I wrote, as an undergrad. And when I got out of school I was making a little scratch translating badly written scientific papers into English. There were many different layers of translation. Usually the students who’d written these papers were incredibly brilliant scientists but often without much knowledge of English. I would take their writing and improve it, and at the same time I was taking this complex science and trying to make it communicable. That job conveyed to me very strongly that for every piece of writing, there is a reader, and clarity is important.
Then I went into advertising in 1998. There’s never been a word written in the history of advertising that hasn’t had, as its core objective, the domination of the entire world. Every sentence put forth is intended to maximize the client’s market share. You want to win over not just a reader, but every reader; the biggest possible group. I started to realize the real power of a simple sentence. In college I had acquired these ideals of literature with a capital L, but my real-life work—the work of simplifying ideas—produced a writer willing to slum it with simple sentences if it meant reeling a reader in. The combination of that academic study and that real-world advertising experience really formed my voice.
There will be some reviewers of To Rise Again at a Decent Hour who will read the whole book as a kind of allegory, in the same way they did with the non-stop walking in The Unnamed. Is that bothersome to you? Do you consider yourself to be a realist writer, or does that label hold no meaning for you?
I wouldn’t be able to write anything at all if I didn’t believe I was writing about the real world. All my books are about the world I inhabit. We talked about how I abandoned a private detective novel and turned it into one about a dentist. I think that was ultimately because there was too much unreality to that original conceit—to the mediated narrator—for me to really believe in my own book.
I’d make an argument that, on the metaphysical level, Samuel Beckett was a realist. But if I gave Beckett to, say, my father, who’s a good reader but an unschooled one, he would not call it realism. He would call it some strange abstraction. But as I read the trilogy, what I see is the deep human concerns of those books, and how pressing and relevant and real they feel. Hopefully whatever feels imagined or affected in my novels nonetheless has some connection to the real world. I hope I’m conveying a seriousness in relation to the world, not a flippancy. More and more as a writer, I’m interested in taking things at face value rather than relying, as I maybe did when I was younger, on the over-manufacture of the imagined.
And yet you made up a disease in The Unnamed, and a whole religion in this novel. Why not just pick a religion off the peg—choose one that already exists?

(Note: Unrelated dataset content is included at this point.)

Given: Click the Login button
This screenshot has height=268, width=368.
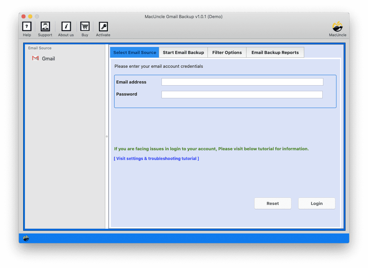Looking at the screenshot, I should (x=316, y=203).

It goes back to the idea of the distinction between a religion and a cult. Often it’s tempting to dismiss a religious movement as a cult, and I felt it was necessary to make up a religion of my own devising so that people didn’t come at it with a certain set of assumptions, or expectations. It’s very easy to say, “Oh, I know what Mormonism is.” I wanted to create a religion that seemed strange in some ways and believable in others, so that the reader thinks, I have to Google this to see if it’s real.
If I’m getting someone to Google Ulmism, the religion in the book, to see if it’s real, then on some level I have managed to make Ulmism a real religion, haven’t I? It’s real in the pages of the novel, and it’s real enough to be Googled. To take this one step further, if you Google Ulmism and find no reference to it, does that mean it’s not a real religion? If something doesn’t show up on Google, does that make it untrue? And if all true things show up on the Internet, does that mean that everything on the Internet is true? Might there be some false things on the Internet, too? How do you categorize something that is Googleable and false? Or true and un-Googleable? Before you know it, you have no firm grip whatsoever on what is true and what isn’t true, or even what that distinction means. Playing games is part of the fictional endeavor. It’s part of my attempt to take the world seriously.
Jonathan Lee is a British writer. His new novel, High Dive, will be published in the U.S. in March.